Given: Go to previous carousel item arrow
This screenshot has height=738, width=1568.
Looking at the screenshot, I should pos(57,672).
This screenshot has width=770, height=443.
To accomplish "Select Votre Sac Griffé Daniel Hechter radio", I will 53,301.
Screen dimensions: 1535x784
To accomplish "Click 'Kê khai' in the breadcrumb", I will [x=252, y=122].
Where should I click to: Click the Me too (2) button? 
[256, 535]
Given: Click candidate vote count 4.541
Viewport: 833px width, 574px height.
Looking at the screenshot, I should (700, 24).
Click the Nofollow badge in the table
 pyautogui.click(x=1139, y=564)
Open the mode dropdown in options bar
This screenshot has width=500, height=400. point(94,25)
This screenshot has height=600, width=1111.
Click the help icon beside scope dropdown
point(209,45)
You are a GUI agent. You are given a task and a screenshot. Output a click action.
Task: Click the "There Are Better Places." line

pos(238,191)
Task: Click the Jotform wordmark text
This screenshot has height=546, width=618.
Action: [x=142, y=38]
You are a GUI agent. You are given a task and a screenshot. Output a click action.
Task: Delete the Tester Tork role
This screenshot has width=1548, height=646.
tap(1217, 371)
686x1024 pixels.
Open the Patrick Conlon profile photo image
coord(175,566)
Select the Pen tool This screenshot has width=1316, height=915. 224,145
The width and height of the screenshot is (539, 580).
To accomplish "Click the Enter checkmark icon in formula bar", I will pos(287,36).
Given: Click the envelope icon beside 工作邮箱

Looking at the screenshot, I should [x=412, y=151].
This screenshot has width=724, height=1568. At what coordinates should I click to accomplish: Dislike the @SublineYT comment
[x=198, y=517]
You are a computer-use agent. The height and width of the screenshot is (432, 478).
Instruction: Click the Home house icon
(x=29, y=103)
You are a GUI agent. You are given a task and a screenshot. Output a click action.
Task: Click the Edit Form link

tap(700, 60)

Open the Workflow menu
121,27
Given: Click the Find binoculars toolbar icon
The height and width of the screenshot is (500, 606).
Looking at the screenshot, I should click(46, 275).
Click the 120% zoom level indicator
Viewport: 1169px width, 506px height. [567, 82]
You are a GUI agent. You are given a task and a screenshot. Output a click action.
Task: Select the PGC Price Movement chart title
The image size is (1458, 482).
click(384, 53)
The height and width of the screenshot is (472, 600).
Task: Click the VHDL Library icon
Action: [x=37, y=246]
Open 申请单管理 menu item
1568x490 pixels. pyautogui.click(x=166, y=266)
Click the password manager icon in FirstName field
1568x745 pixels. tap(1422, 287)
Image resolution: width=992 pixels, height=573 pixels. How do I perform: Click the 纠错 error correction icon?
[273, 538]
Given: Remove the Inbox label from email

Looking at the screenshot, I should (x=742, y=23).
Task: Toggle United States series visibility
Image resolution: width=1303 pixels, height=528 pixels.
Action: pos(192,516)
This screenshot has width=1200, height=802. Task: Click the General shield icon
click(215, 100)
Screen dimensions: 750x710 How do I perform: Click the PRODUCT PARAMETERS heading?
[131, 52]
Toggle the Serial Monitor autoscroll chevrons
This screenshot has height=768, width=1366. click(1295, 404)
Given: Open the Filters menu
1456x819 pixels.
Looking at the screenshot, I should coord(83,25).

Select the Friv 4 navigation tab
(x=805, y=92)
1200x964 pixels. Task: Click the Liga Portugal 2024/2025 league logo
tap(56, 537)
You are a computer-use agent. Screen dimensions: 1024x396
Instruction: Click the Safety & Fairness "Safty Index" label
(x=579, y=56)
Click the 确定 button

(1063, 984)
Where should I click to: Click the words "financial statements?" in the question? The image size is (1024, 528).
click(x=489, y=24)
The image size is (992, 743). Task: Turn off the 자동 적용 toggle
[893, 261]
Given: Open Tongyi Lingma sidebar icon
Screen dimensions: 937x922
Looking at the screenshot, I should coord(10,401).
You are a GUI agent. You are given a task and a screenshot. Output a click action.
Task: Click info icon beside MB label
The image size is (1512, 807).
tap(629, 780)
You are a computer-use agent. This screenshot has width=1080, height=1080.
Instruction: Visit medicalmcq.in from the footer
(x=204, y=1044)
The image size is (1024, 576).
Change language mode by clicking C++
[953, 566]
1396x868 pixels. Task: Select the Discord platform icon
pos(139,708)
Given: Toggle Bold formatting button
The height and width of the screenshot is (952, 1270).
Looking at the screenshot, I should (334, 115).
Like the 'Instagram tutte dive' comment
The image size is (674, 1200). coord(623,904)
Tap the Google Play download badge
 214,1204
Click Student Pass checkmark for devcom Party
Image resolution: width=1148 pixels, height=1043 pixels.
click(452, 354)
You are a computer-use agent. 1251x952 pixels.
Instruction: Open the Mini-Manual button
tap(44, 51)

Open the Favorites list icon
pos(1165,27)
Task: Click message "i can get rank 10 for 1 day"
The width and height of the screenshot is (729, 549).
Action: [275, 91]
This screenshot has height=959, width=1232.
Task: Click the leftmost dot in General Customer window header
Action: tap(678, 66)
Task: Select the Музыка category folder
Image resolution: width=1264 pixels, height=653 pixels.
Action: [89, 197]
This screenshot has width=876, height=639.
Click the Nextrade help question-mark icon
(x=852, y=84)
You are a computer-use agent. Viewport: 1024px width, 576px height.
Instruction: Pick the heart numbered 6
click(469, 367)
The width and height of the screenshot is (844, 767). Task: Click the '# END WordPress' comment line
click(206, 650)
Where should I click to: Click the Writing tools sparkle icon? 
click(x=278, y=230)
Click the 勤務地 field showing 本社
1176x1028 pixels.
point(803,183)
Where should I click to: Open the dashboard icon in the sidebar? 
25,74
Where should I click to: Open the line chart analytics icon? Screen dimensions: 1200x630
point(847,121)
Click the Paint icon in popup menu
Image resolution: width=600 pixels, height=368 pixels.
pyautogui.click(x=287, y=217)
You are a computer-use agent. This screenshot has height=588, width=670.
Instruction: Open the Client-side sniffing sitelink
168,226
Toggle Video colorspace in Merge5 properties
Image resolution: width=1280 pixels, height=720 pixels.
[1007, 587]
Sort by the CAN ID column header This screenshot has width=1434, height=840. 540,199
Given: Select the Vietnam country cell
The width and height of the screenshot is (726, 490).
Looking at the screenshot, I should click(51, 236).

----------------------------------------

_Do this_
Reproduce the records verbatim, starting with the line containing "You are a computer-use agent. Viewport: 1024px" and continuing through the final line of the records.

_Reply_
You are a computer-use agent. Viewport: 1024px width, 576px height.
Instruction: Pick the heart numbered 6
click(469, 367)
The width and height of the screenshot is (844, 767). Task: Click the '# END WordPress' comment line
click(206, 650)
Where should I click to: Click the Writing tools sparkle icon? 
click(x=278, y=230)
Click the 勤務地 field showing 本社
1176x1028 pixels.
point(803,183)
Where should I click to: Open the dashboard icon in the sidebar? 
25,74
Where should I click to: Open the line chart analytics icon? Screen dimensions: 1200x630
point(847,121)
Click the Paint icon in popup menu
Image resolution: width=600 pixels, height=368 pixels.
pyautogui.click(x=287, y=217)
You are a computer-use agent. This screenshot has height=588, width=670.
Instruction: Open the Client-side sniffing sitelink
168,226
Toggle Video colorspace in Merge5 properties
Image resolution: width=1280 pixels, height=720 pixels.
[1007, 587]
Sort by the CAN ID column header This screenshot has width=1434, height=840. 540,199
Given: Select the Vietnam country cell
The width and height of the screenshot is (726, 490).
Looking at the screenshot, I should click(51, 236).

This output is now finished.